__Extracted records__.

###

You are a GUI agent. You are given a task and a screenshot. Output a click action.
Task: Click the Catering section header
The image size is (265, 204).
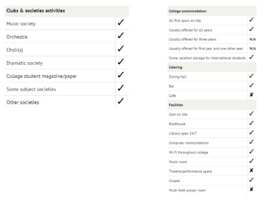(176, 67)
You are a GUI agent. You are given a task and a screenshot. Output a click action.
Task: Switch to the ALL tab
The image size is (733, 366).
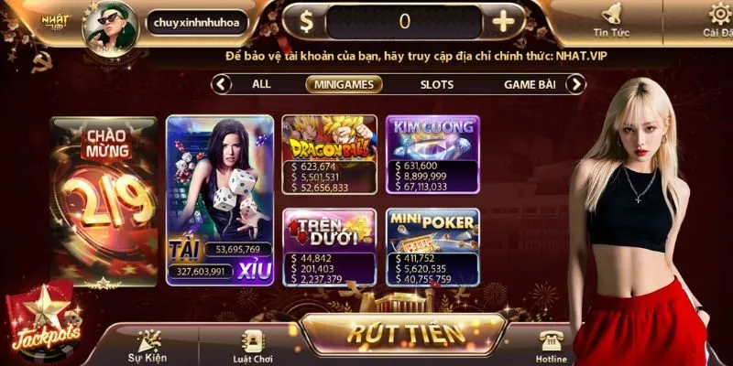coord(261,84)
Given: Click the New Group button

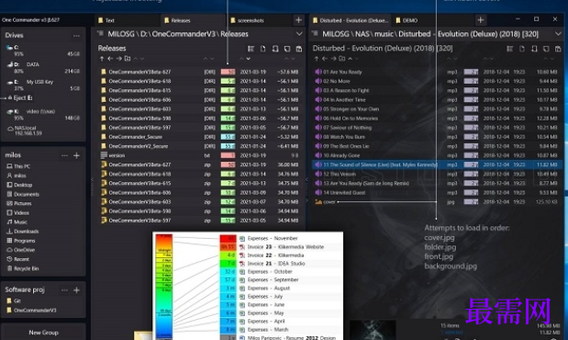Looking at the screenshot, I should pyautogui.click(x=43, y=333).
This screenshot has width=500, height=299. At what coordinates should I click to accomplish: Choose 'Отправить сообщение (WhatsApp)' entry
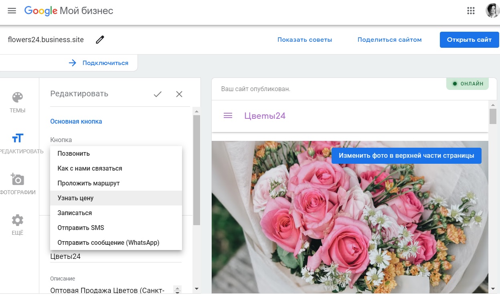click(x=108, y=243)
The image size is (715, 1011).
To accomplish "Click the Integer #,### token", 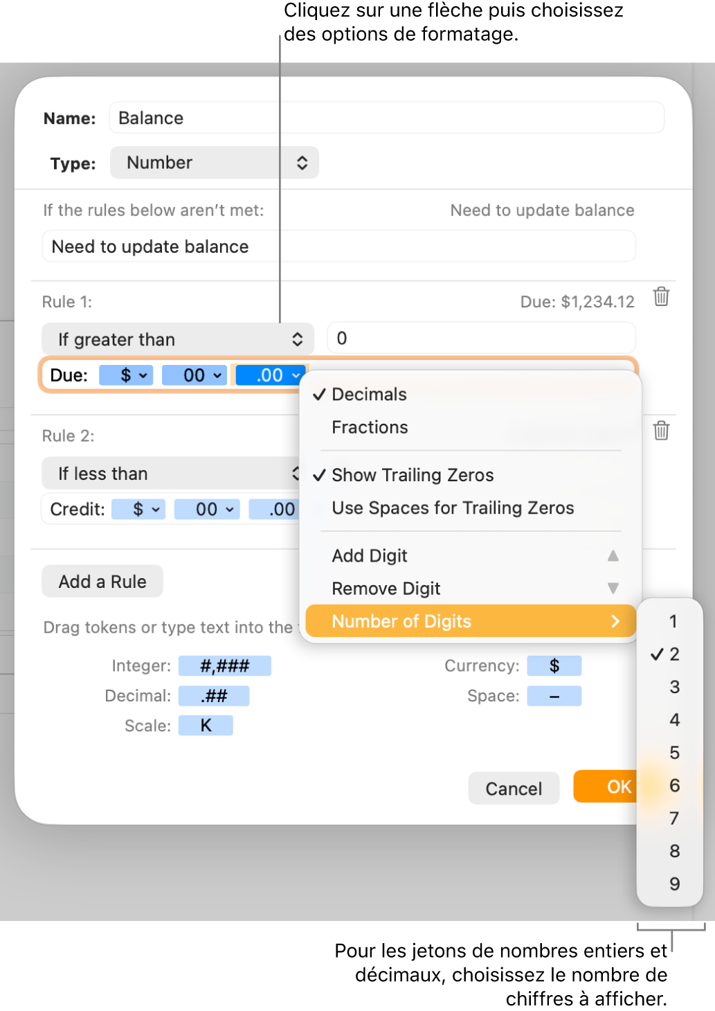I will click(x=224, y=666).
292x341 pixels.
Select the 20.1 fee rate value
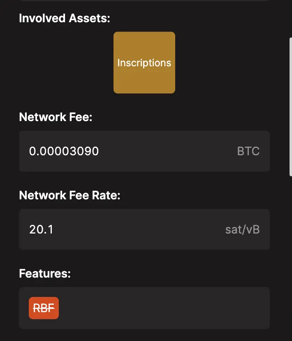click(41, 229)
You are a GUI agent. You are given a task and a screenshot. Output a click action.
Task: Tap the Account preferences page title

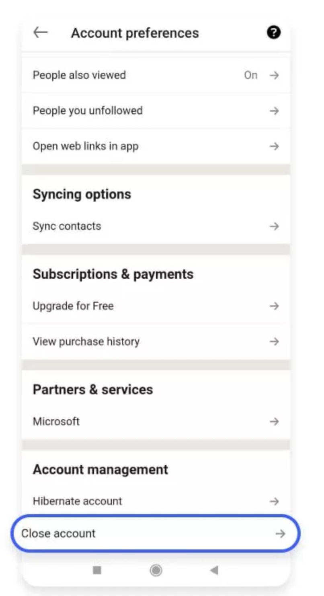click(x=135, y=33)
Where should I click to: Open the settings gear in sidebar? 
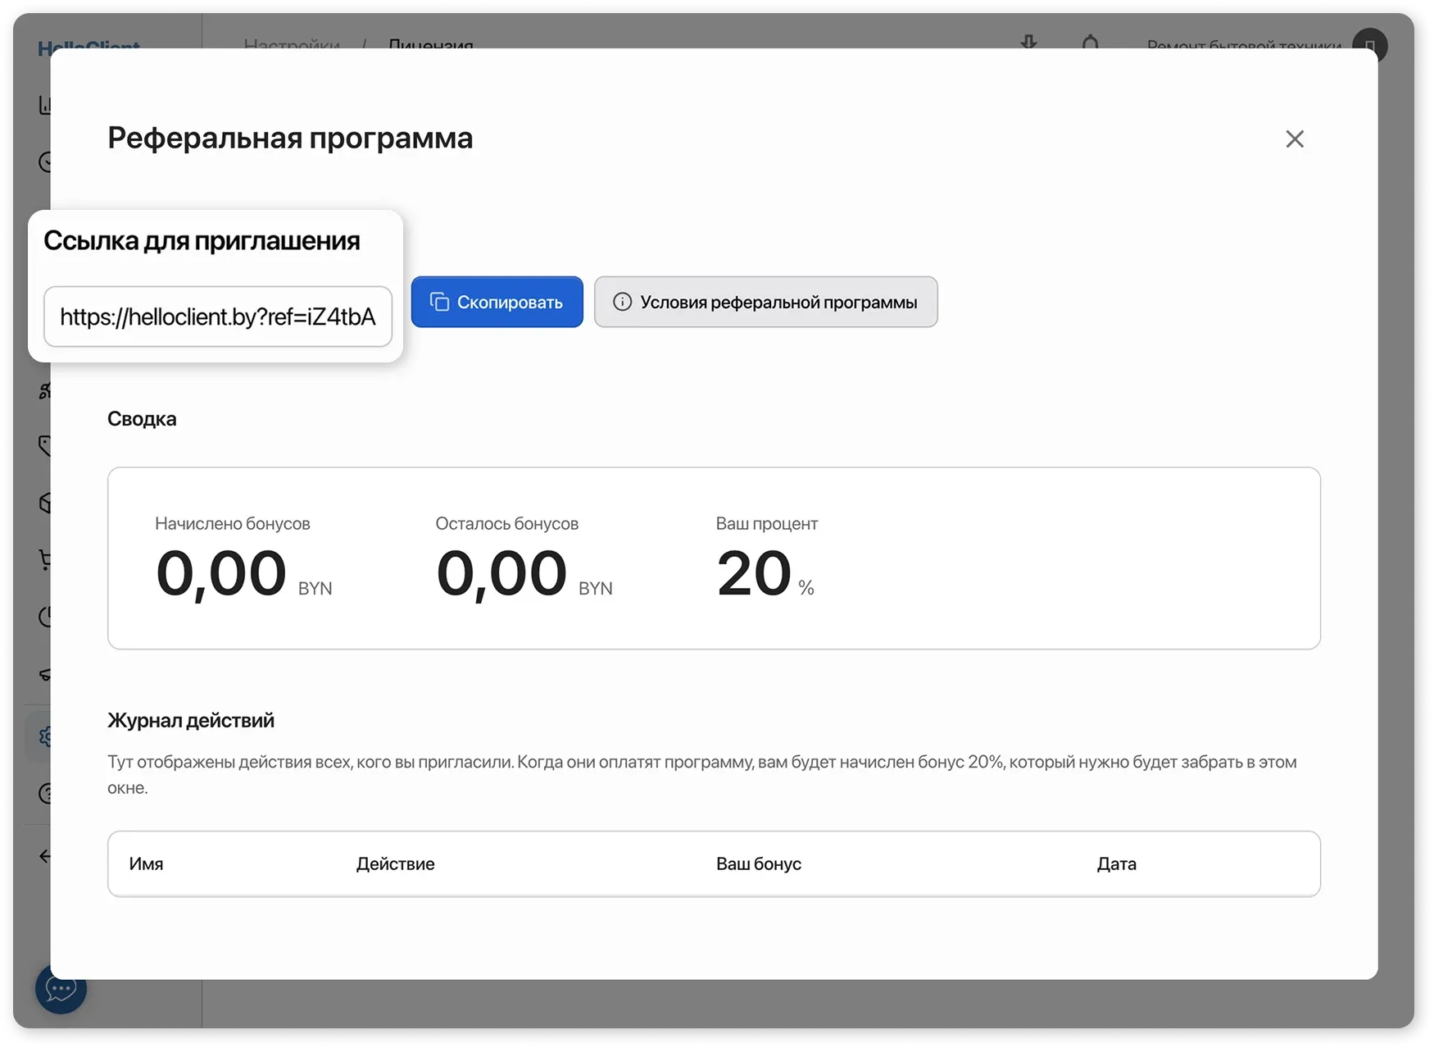[43, 736]
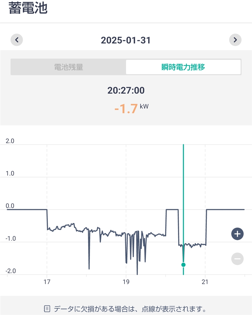The image size is (252, 315).
Task: Click the document note icon below the chart
Action: (x=47, y=308)
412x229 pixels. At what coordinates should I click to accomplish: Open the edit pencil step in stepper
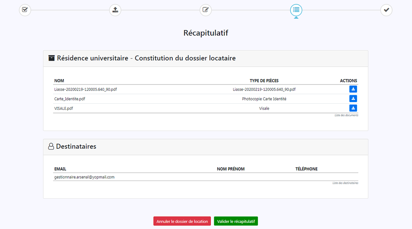click(206, 10)
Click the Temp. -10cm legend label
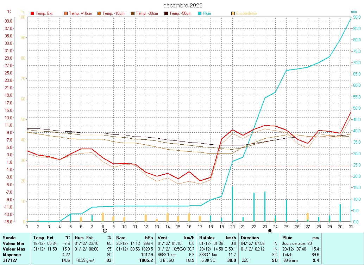Screen dimensions: 364x265 coord(113,14)
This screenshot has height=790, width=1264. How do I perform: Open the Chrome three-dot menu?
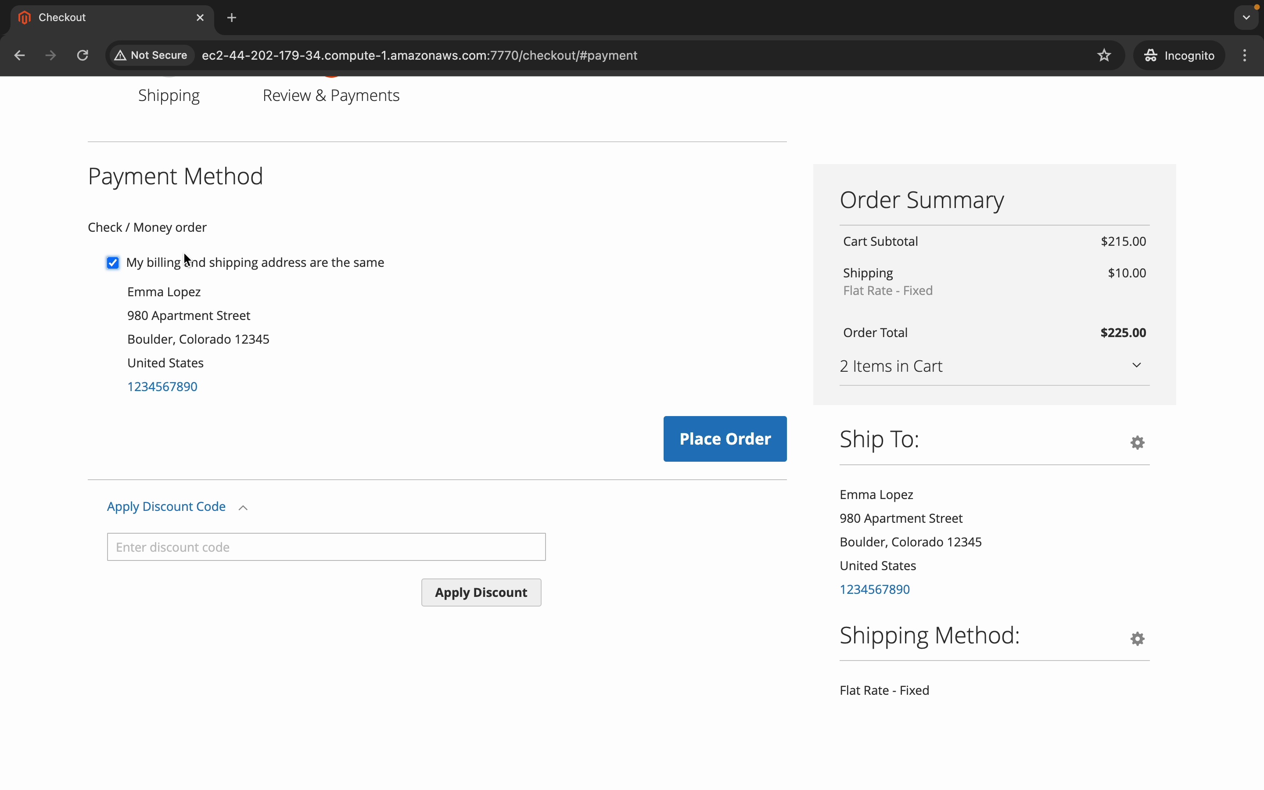[1245, 55]
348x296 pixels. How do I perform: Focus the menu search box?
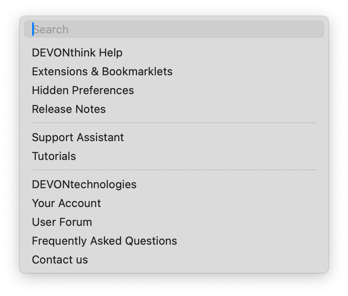tap(174, 30)
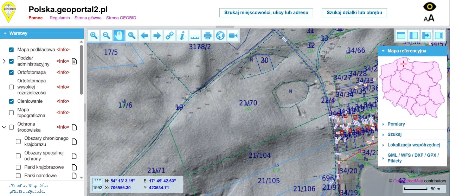The height and width of the screenshot is (196, 450).
Task: Click the layers panel vertical scrollbar
Action: pyautogui.click(x=82, y=70)
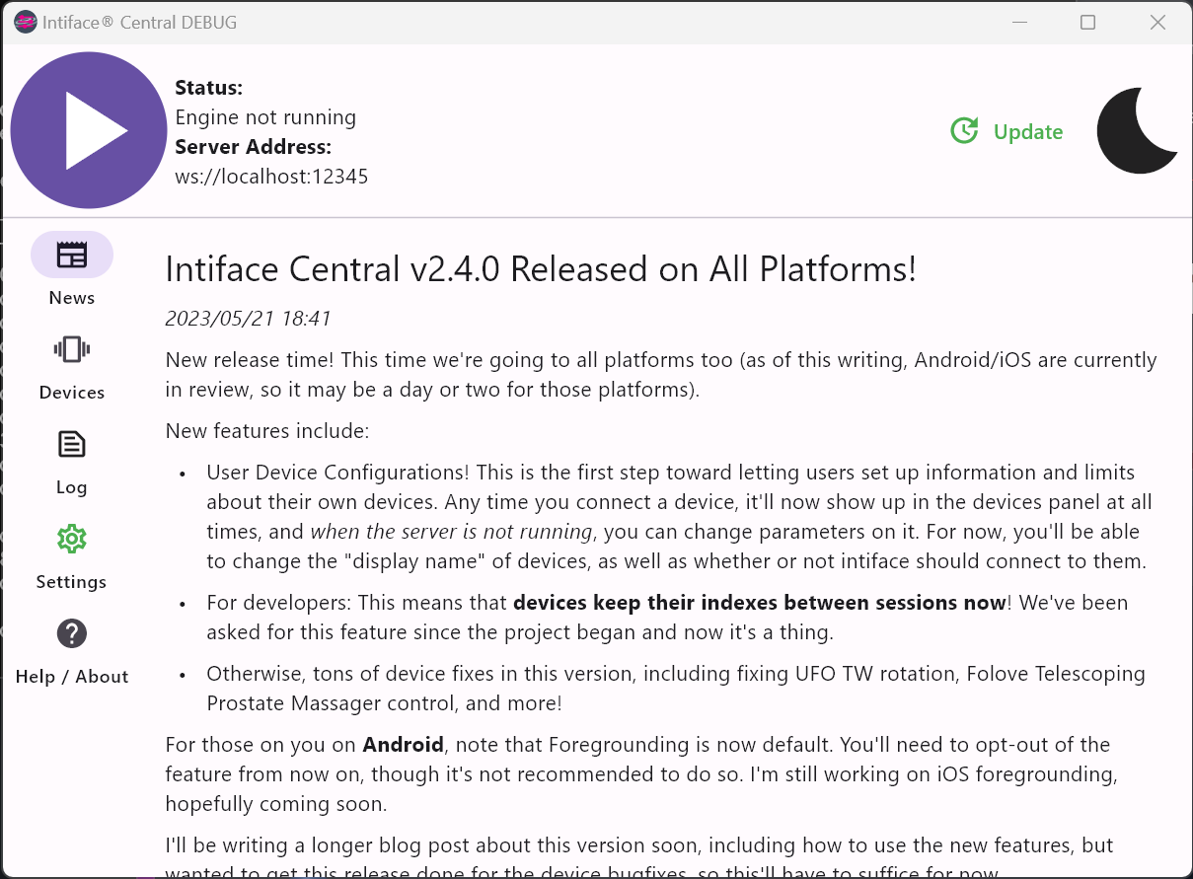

###

__To be done__. Copy word for word the part of the records that opens with the line containing "292x341 pixels." and runs through the end of the records. Leave the pictures out.

__Task result__.
292x341 pixels.
Select the 20.1 fee rate value
click(41, 229)
You are a GUI agent. You are given a task and a screenshot. Output a click action.
Task: Tap the Account preferences page title

click(x=135, y=33)
Where should I click to: Open the settings gear in sidebar? 
[43, 736]
The image size is (252, 315).
Task: Click the document note icon below the chart
Action: (x=47, y=308)
412x229 pixels. At what coordinates should I click to accomplish: Open the edit pencil step in stepper
click(206, 10)
Click the Temp. -10cm legend label
Screen dimensions: 364x265 coord(113,14)
This screenshot has height=790, width=1264. How do I perform: Open the Chrome three-dot menu?
[1245, 55]
348x296 pixels. How do I perform: Focus the menu search box?
tap(174, 30)
The height and width of the screenshot is (196, 450).
Task: Click the layers panel vertical scrollbar
Action: pyautogui.click(x=82, y=70)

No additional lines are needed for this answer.